[Polecenie pisemne 1] We wpisach od wiersza zawierającego „You are a GUI” aż do końca wpisów zamień „section” na „panel” i podaj te wiersze ponownie bez innych zmian. Pomiń obrazy.

06.04.2022, 00:59
W 1990 roku kontrola komunistów nad Ukrainą wyraźnie się chwiała. Setki tysięcy osób rzuciły legitymacje partyjne. Naciski społeczne wymusiły uznanie ukraińskiego za język państwowy. Coraz głośniej mówiono o powołaniu niezależnych sił zbrojnych, a nawet o odłączeniu się od Związku Sowieckiego. Ten ostatni postulat wcale nie spotykał się z poparciem zachodnich polityków.
Wydarzenia mające miejsce w Związku Radzieckim zaskakiwały zachodnich obserwatorów. Tylko nieliczni sowietolodzy, a do najwybitniejszych należał amerykański analityk urodzony w Cieszynie Richard Pipes, przewidzieli nie tyle kryzys, ile koniec państwa radzieckiego.

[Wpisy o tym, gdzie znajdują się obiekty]
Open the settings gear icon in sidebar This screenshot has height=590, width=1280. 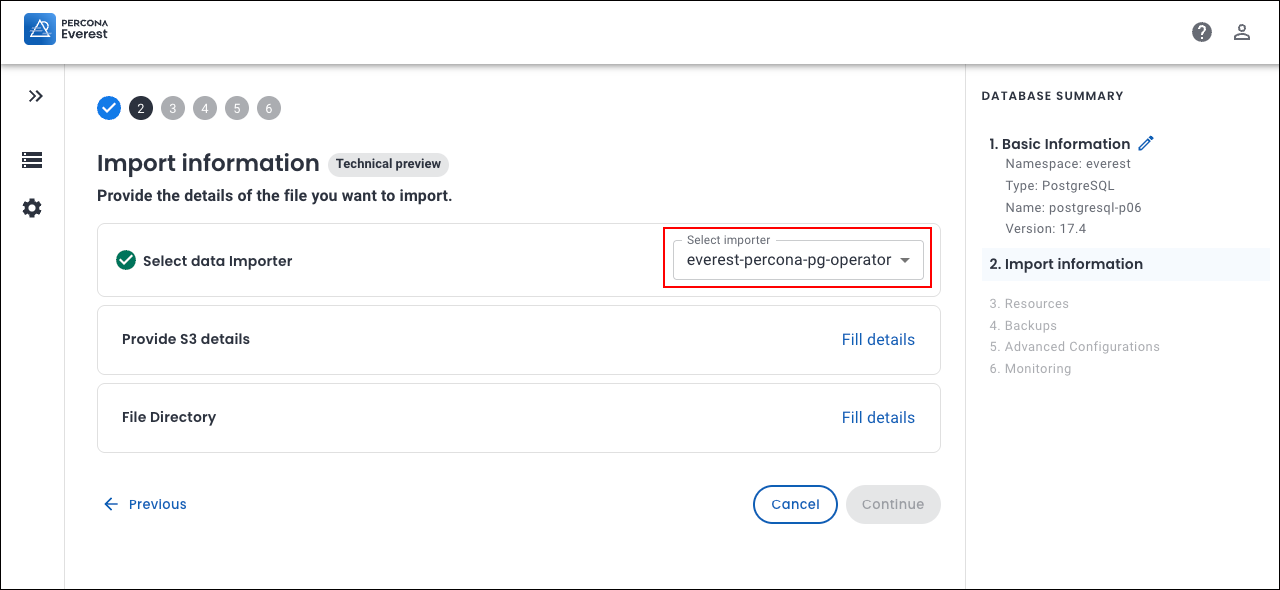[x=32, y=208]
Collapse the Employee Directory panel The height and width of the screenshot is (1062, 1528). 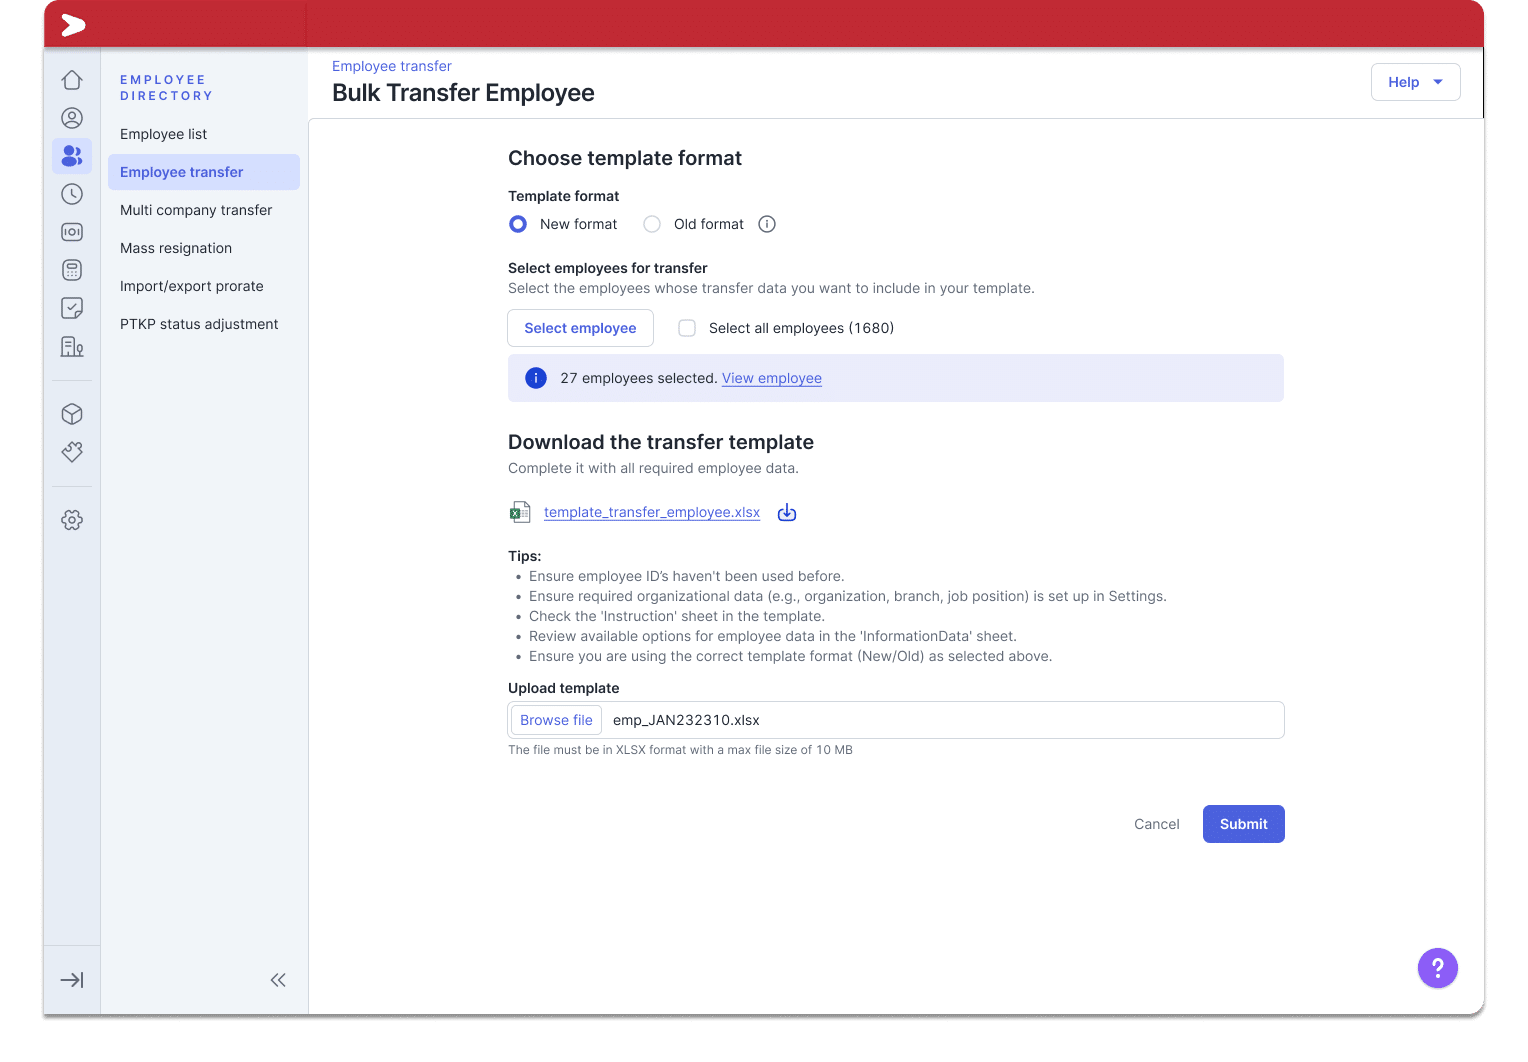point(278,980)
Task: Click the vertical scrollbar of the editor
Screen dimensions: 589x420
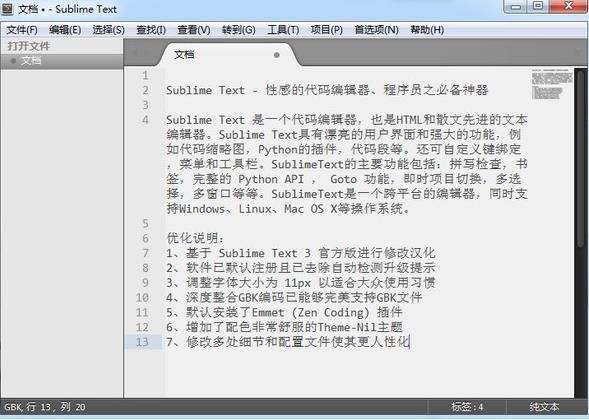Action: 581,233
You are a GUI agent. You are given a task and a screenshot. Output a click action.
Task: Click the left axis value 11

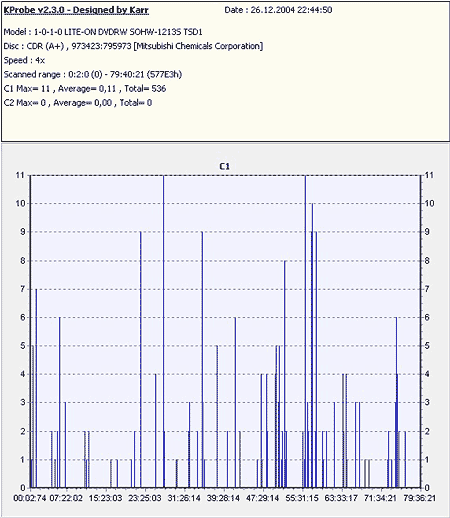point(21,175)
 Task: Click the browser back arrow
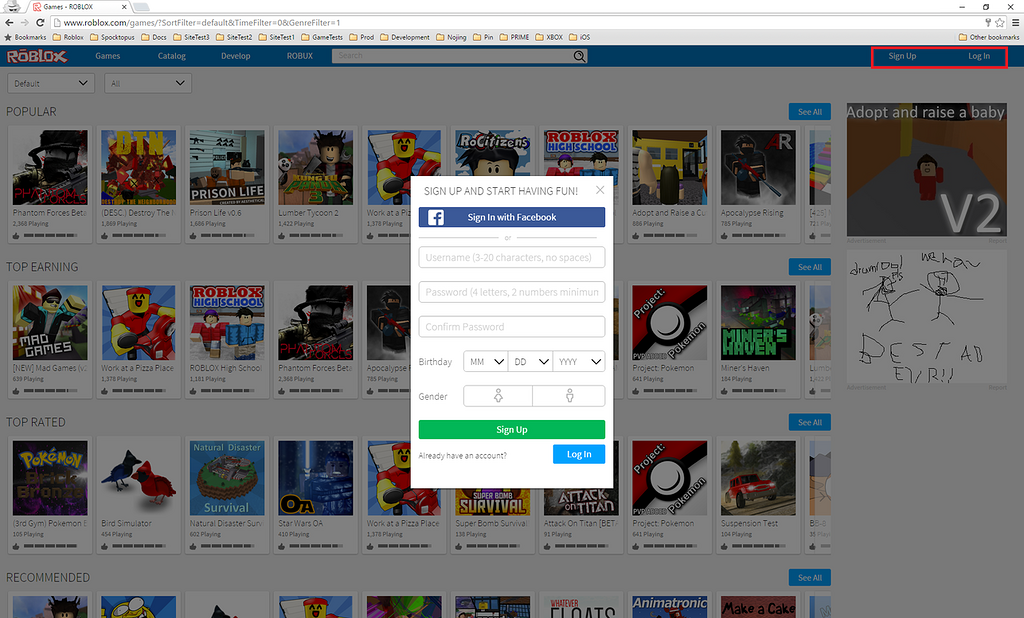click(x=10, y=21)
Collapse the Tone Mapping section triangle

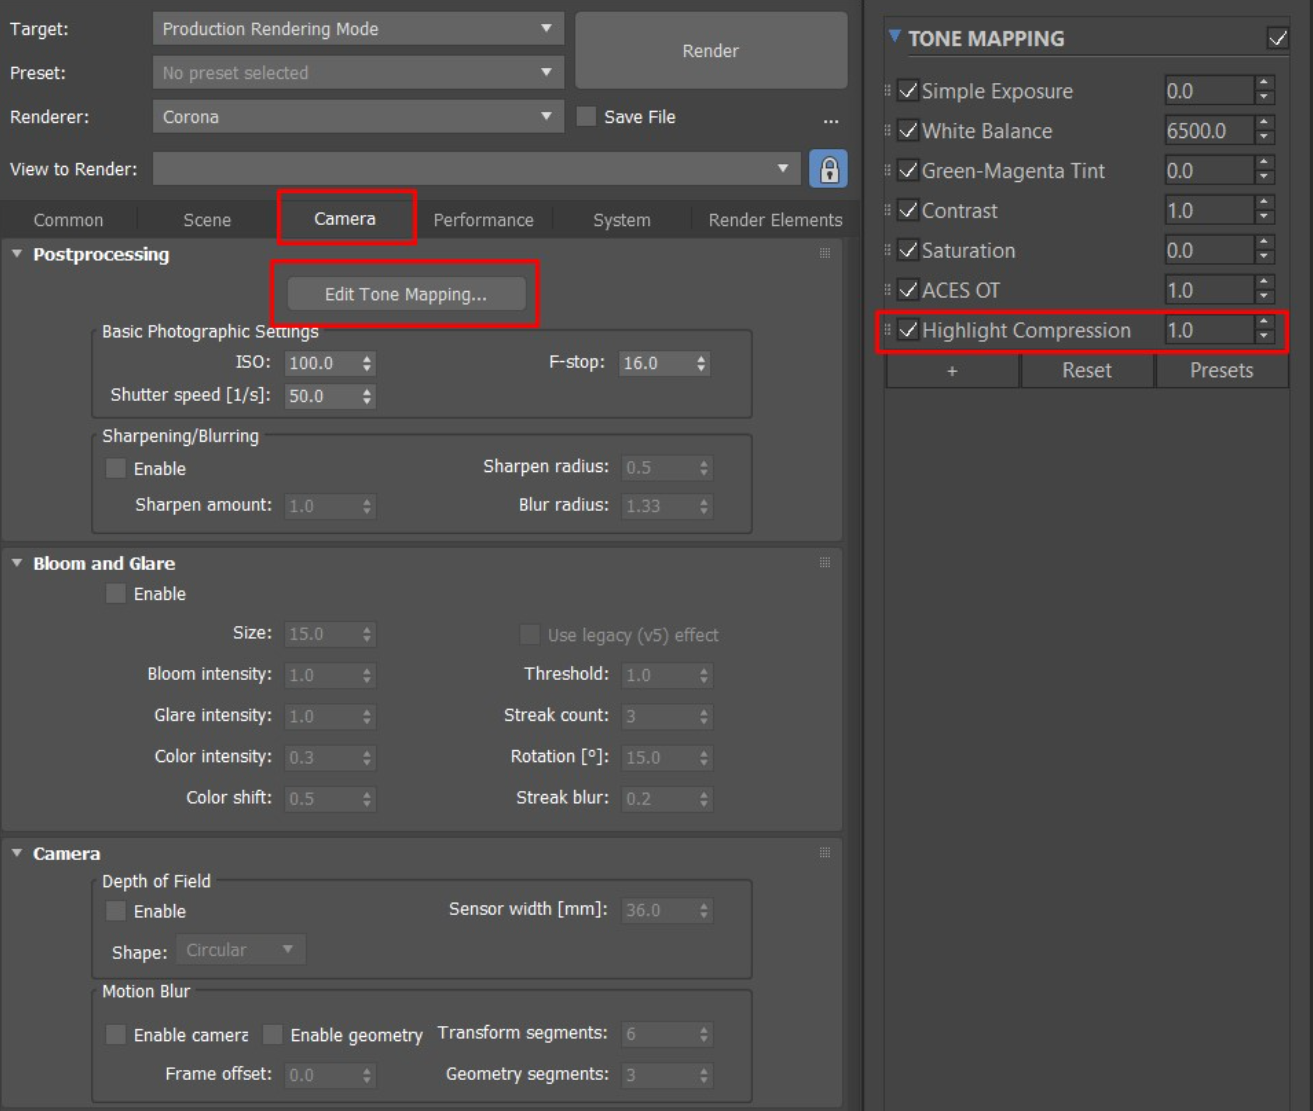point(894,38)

[Polecenie pisemne 2] Wypisz dokładnie fragment tekstu o Ukrainie w 1990 roku, wszystko od słów „Wydarzenia mające miejsce” aż po słowa „koniec państwa radzieckiego.”.

[Rozwiązanie pisemne 1]
You are a GUI agent. You are given a task and a screenshot. Output a click action.
Task: Click the left axis value 11

point(21,175)
 Task: Click the browser back arrow
click(x=10, y=21)
Collapse the Tone Mapping panel triangle

point(894,38)

[Rozwiązanie pisemne 2]
Wydarzenia mające miejsce w Związku Radzieckim zaskakiwały zachodnich obserwatorów. Tylko nieliczni sowietolodzy, a do najwybitniejszych należał amerykański analityk urodzony w Cieszynie Richard Pipes, przewidzieli nie tyle kryzys, ile koniec państwa radzieckiego.